“Come to beg for mercy, Em?” Daniel chuckled, his voice raspy. “You thought you were so smart changing those PINs. Look at the news. Your precious little shipping empire is bleeding out on the stock exchange. By noon, your board of directors is going to vote to strip you of your CEO title just to save their own skin.”
“You look tired, Daniel,” I said softly, my voice devoid of any anger. “Did Vanessa come visit you? Oh, wait. I saw the security footage. She took off in a cab the moment the handcuffs came out. I hear she left the sapphire necklace with the manager at Aurum House as collateral for the champagne you drank.”
Daniel’s jaw clenched, a vein throbbing in his temple. “Vanessa is loyal. She’s doing damage control with the press right now. By the time I walk out of here on bail, you’re going to sign a revised settlement giving me 50% of the corporate shares, or I will drop the rest of the offshore ledgers to the federal prosecutors.”
“The doctored ledgers?” I asked, tilting my head.
“They look real enough to trigger a federal audit, Emily. And a federal audit will freeze your company’s operations for months. You’ll be bankrupt before you can prove your innocence.” He leaned closer to the glass, his eyes wild with a manic, vengeful glee. “I told you. You owe me dignity. Now, you’re going to pay for it.”
I looked at him for a long moment, feeling a strange mix of pity and profound relief. The man I had loved for seven years was entirely gone, replaced by a hollow shell of greed and spite.
“I didn’t come here to negotiate, Daniel,” I said quietly.
“Then why are you here?” he snapped.
I leaned forward, my face inches from the glass. “I came to tell you that my father didn’t just tell me to change my PIN numbers yesterday afternoon.”
Daniel frowned, his cocky smile faltering slightly. “What are you talking about?”
“Five minutes after the divorce was signed, while I was sitting on that cold bench changing my passwords, my father’s old colleagues from the State Attorney’s Financial Crimes Unit were executing a sealed search warrant,” I said, every word hitting the glass like a drop of ice.
Daniel’s face froze. The color began to drain from his cheeks.
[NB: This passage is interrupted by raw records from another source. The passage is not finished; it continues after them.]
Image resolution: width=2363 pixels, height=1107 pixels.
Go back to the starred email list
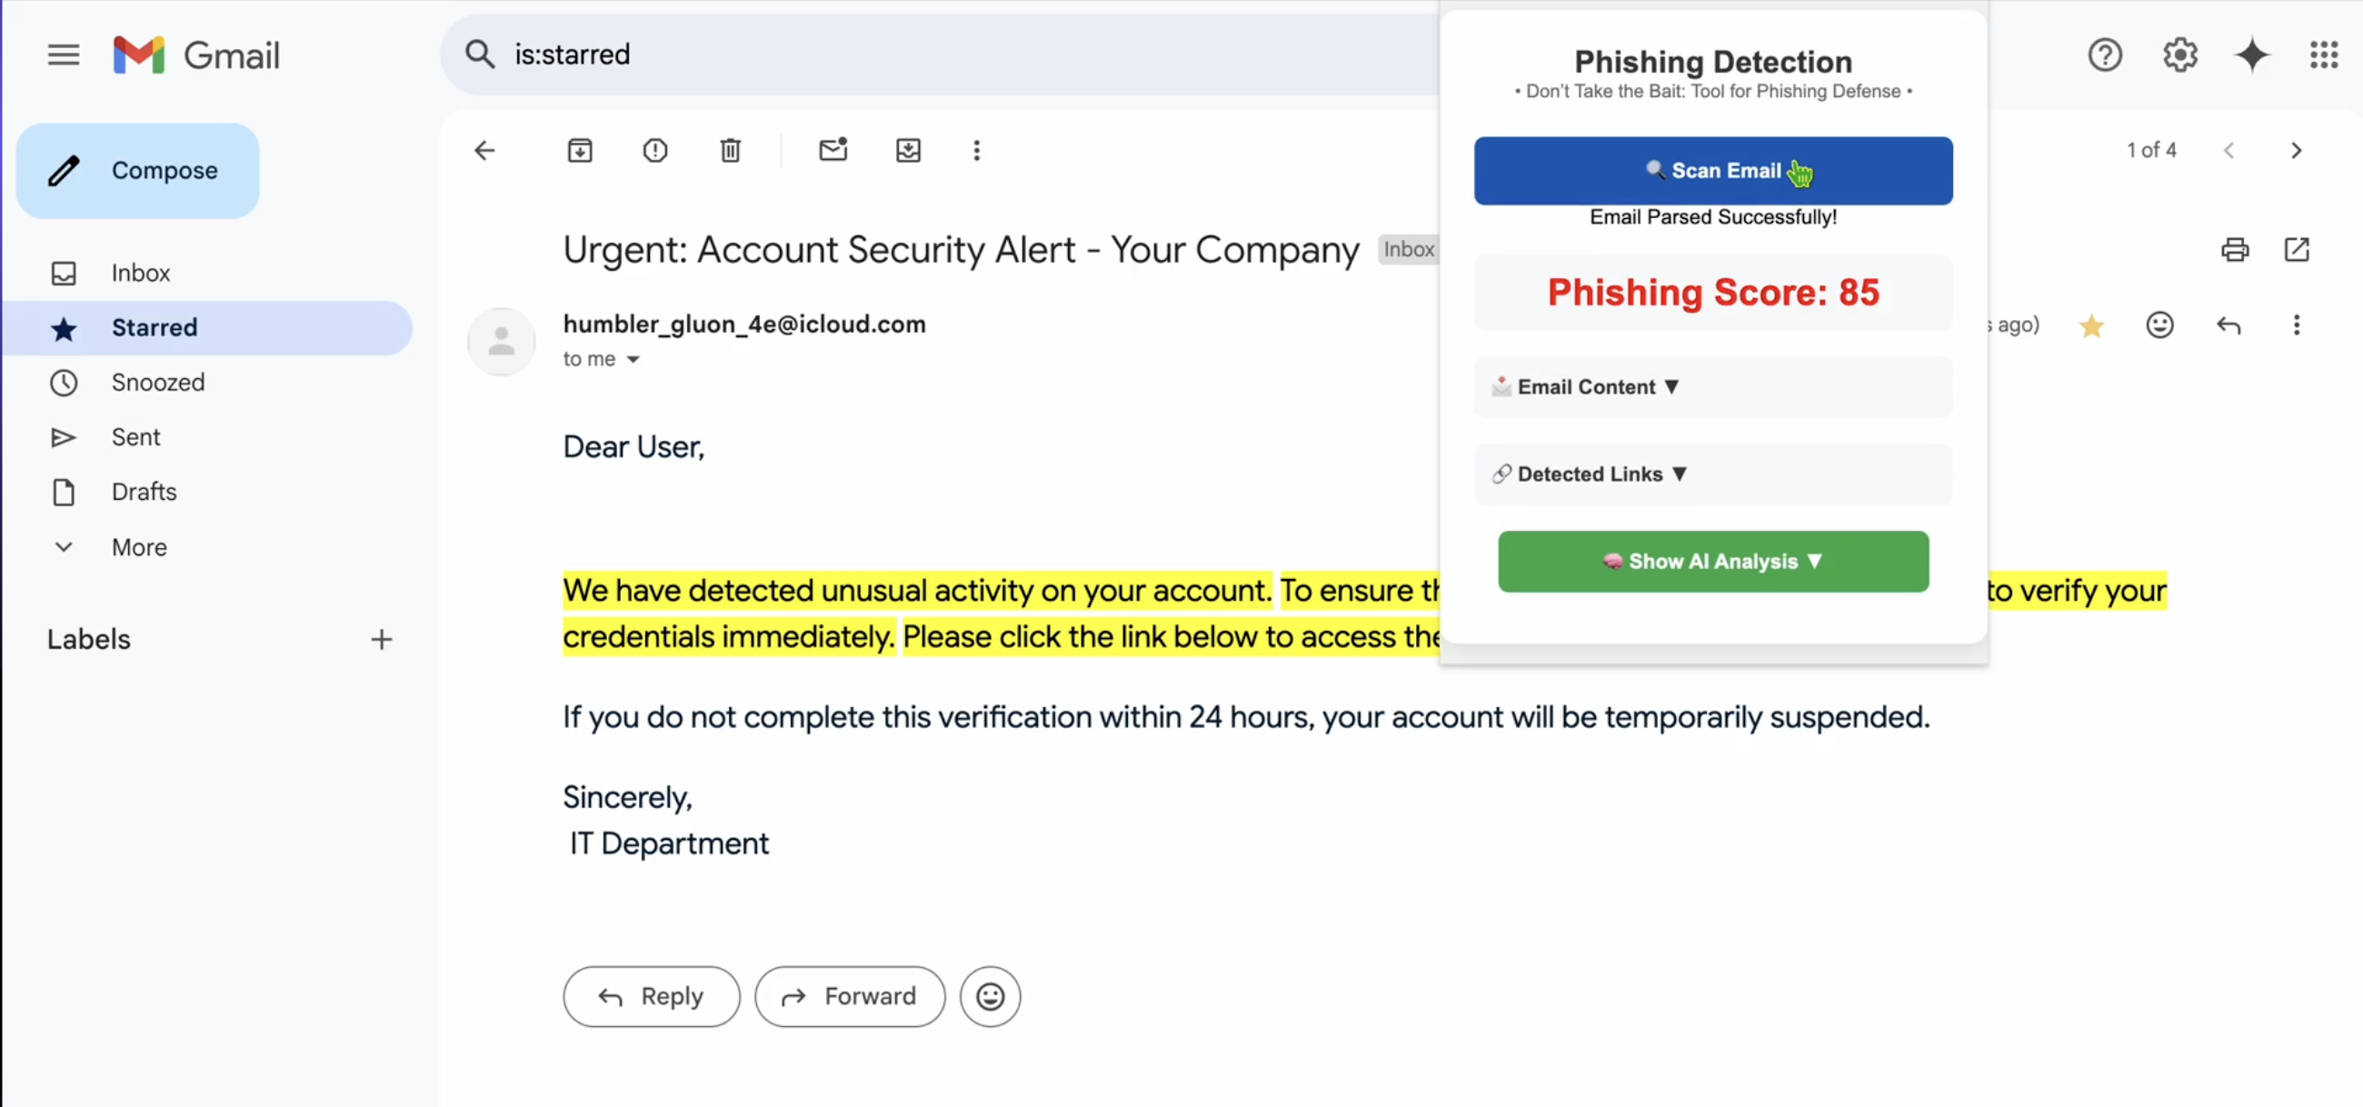coord(484,150)
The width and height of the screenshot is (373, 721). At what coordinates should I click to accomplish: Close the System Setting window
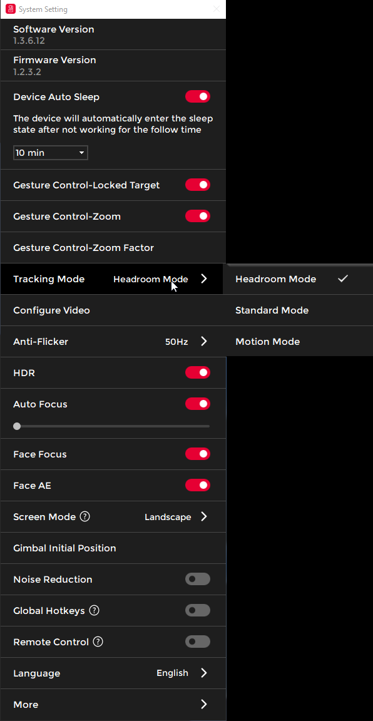coord(216,9)
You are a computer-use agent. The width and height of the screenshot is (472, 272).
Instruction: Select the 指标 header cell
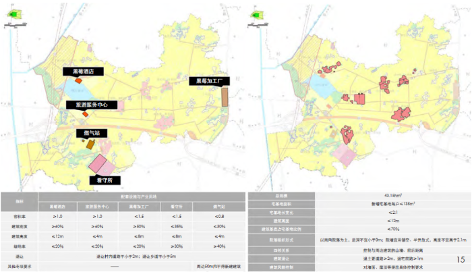(20, 200)
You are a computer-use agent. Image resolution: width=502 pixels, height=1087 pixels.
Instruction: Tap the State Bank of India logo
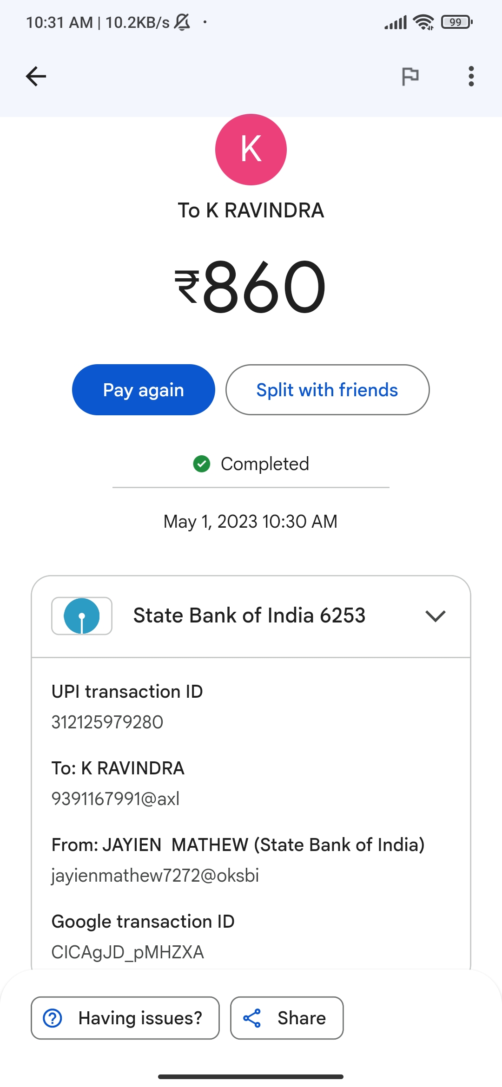(x=82, y=616)
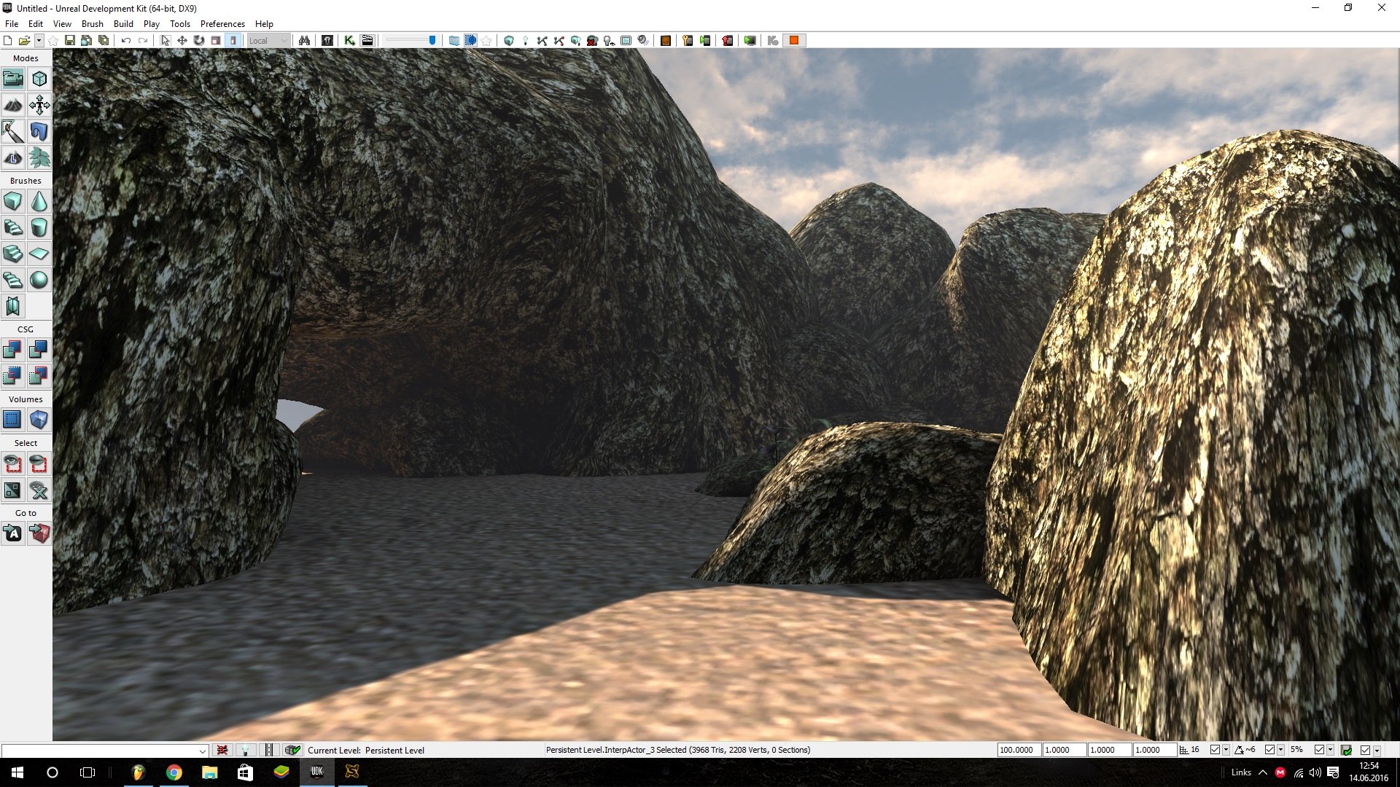Click the 100.0000 scale input field
1400x787 pixels.
1018,750
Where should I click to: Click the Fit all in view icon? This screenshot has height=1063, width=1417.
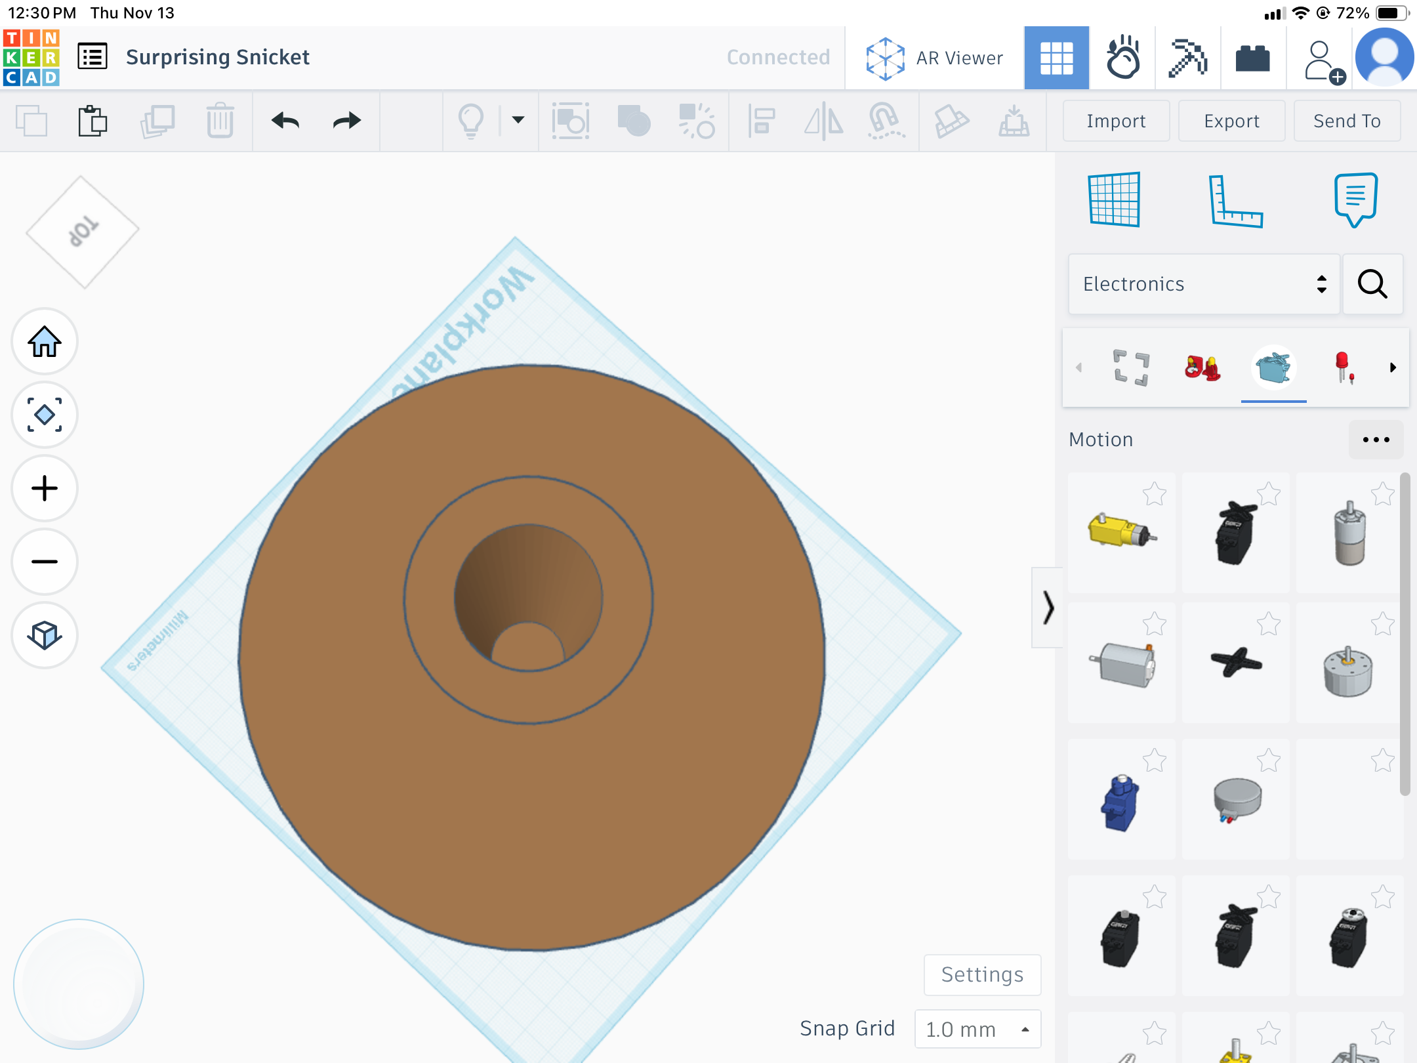pyautogui.click(x=45, y=415)
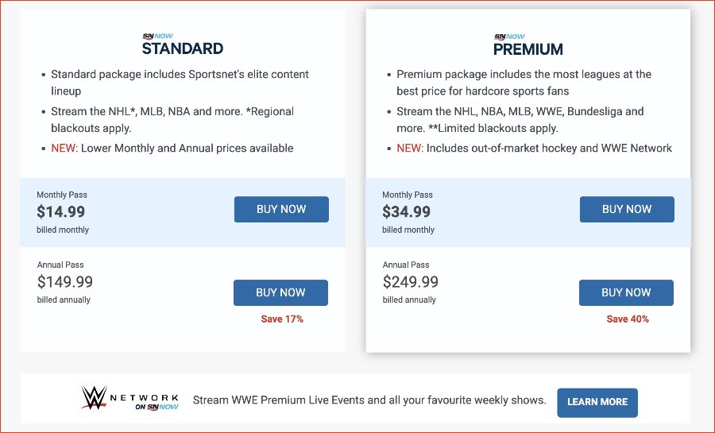715x433 pixels.
Task: Buy the Standard Annual Pass at $149.99
Action: click(280, 292)
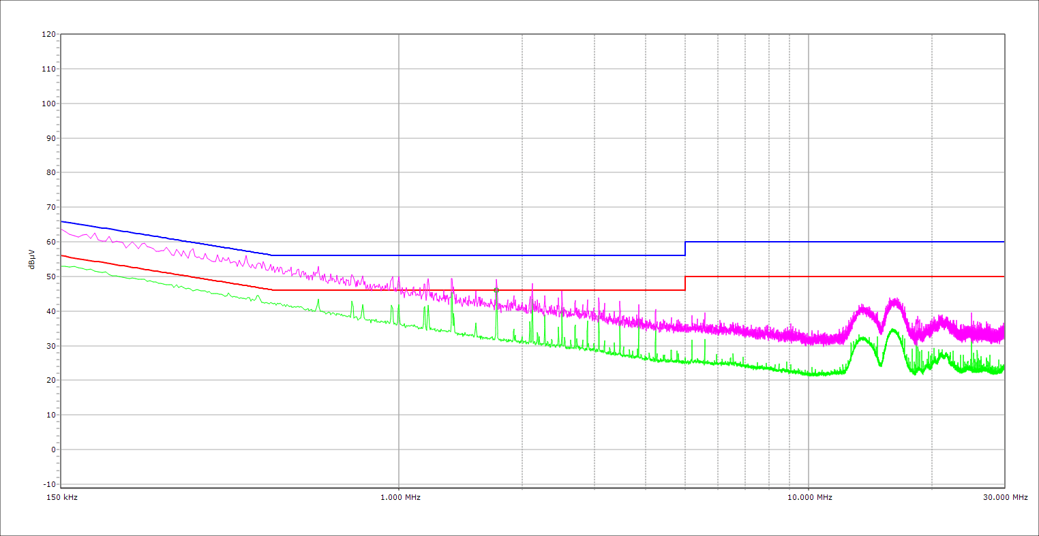
Task: Click the 150 kHz start frequency label
Action: 63,497
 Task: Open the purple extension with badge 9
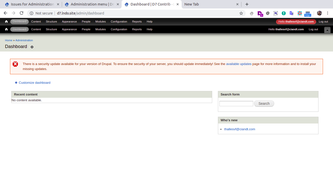click(x=260, y=14)
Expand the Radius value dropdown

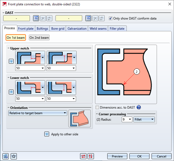(x=127, y=120)
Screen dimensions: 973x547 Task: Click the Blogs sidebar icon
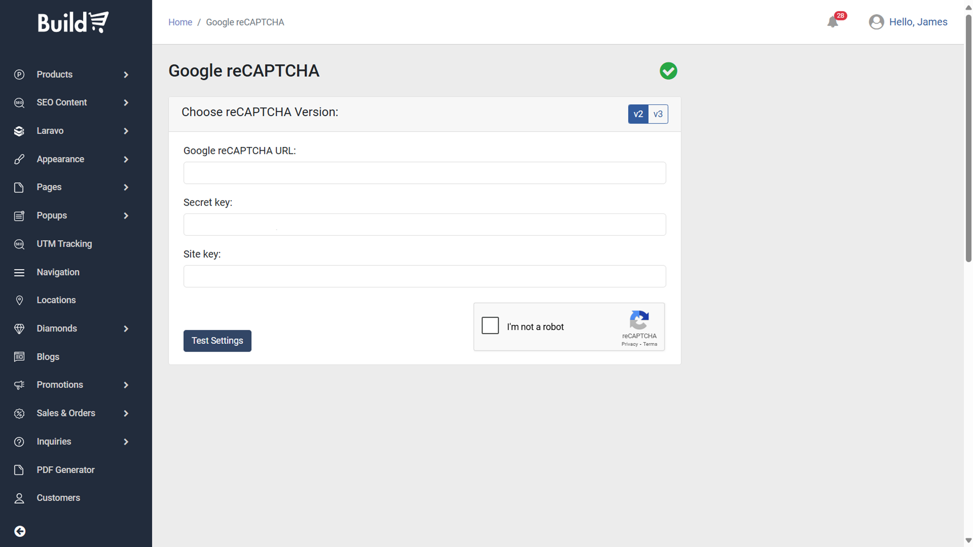[19, 357]
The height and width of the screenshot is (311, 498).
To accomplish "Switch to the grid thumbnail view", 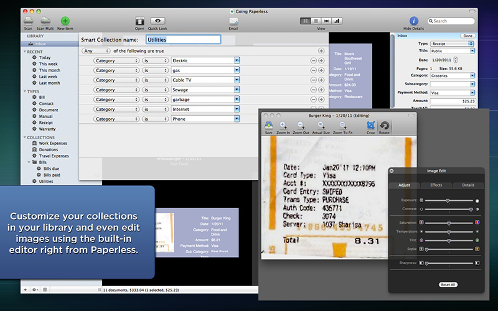I will click(306, 21).
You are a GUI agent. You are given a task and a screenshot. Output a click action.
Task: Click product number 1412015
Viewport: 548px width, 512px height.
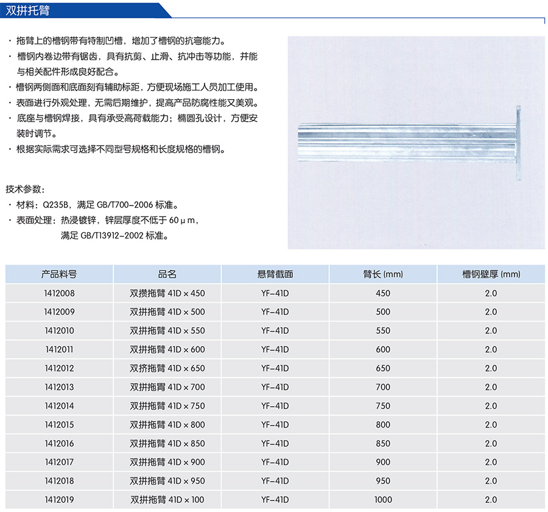coord(59,425)
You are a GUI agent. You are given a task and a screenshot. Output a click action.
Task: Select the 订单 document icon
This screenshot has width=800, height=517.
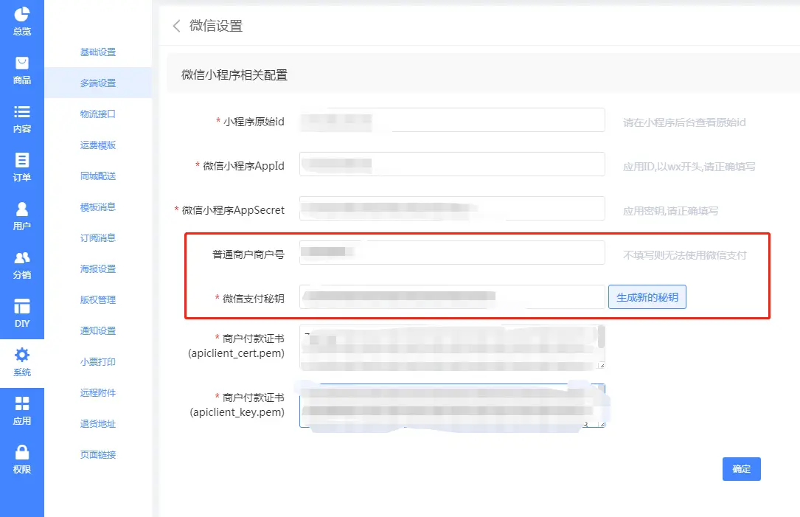22,161
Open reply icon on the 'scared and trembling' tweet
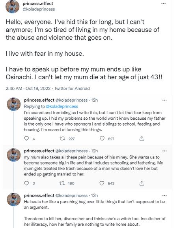181x228 pixels. pyautogui.click(x=26, y=138)
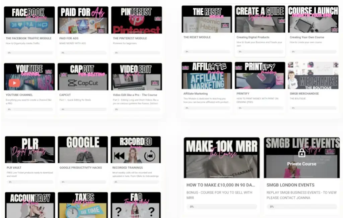The image size is (343, 218).
Task: Select the Creating Digital Products guide thumbnail
Action: click(260, 18)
“A search warrant for what?” he whispered.
“For the private cloud server you set up under Vanessa’s name,” I replied. “The one where you’ve been funneling kickbacks from our suppliers for the last eighteen months. The one containing the real, unedited financial logs of Hayes Logistics—along with the IP addresses showing exactly when and where you fabricated the tax evasion sheets you leaked to the press this morning.”
Daniel pulled back from the glass as if he had been burned. His breath became shallow, his eyes darting frantically to the door behind him. “You’re bluffing. You don’t have that. You couldn’t have known.”
“We didn’t know,” I said, glancing over at my father, who finally stepped out of the shadows. “But you knew. And because you panicked, you tried to break into my house last night to destroy the backup drive that you thought contained the forensic logs. You walked right into the trap, Daniel. The burglary charge gave the DA all the probable cause they needed to unseal the financial warrants.”
At that exact moment, the heavy metal door behind Daniel swung open.
But it wasn’t his defense attorney walking through the door. It was two sharply dressed men in dark suits, carrying leather briefcases, accompanied by a woman wearing a badge that bore the insignia of the Internal Revenue Service’s Criminal Investigation Division.
The woman looked at Daniel, then looked at the guard. “Mr. Whitmore’s state bail has been revoked. We are taking custody on federal charges of corporate espionage, wire fraud, and grand larceny.”
Daniel’s phone receiver slipped from his hand, clattering against the metal counter and dangling by its metal cord. He stood up slowly, his knees shaking, looking at me through the glass with an expression of pure, unadulterated terror.
I stood up, smoothing down my coat, and hung up my receiver.
As the federal agents moved in to handcuff him once more, Daniel lunged toward the glass, his face contorted in a silent scream of desperation. But before the agents could drag him back, the lead investigator turned to me, her face grim.
“Ms. Hayes,” she said, her voice carrying through the open doorway. “We have the evidence against your ex-husband. But you need to come with us immediately. There’s something else we found on his private server… something concerning your father’s final case before his retirement thirty-two years ago.”
I froze, turning slowly to look at my father.
Richard Hayes stood perfectly still in the corner of the room. The calm, sharp gray eyes that had guided me through the worst day of my life were suddenly wide with a rare, suffocating fear.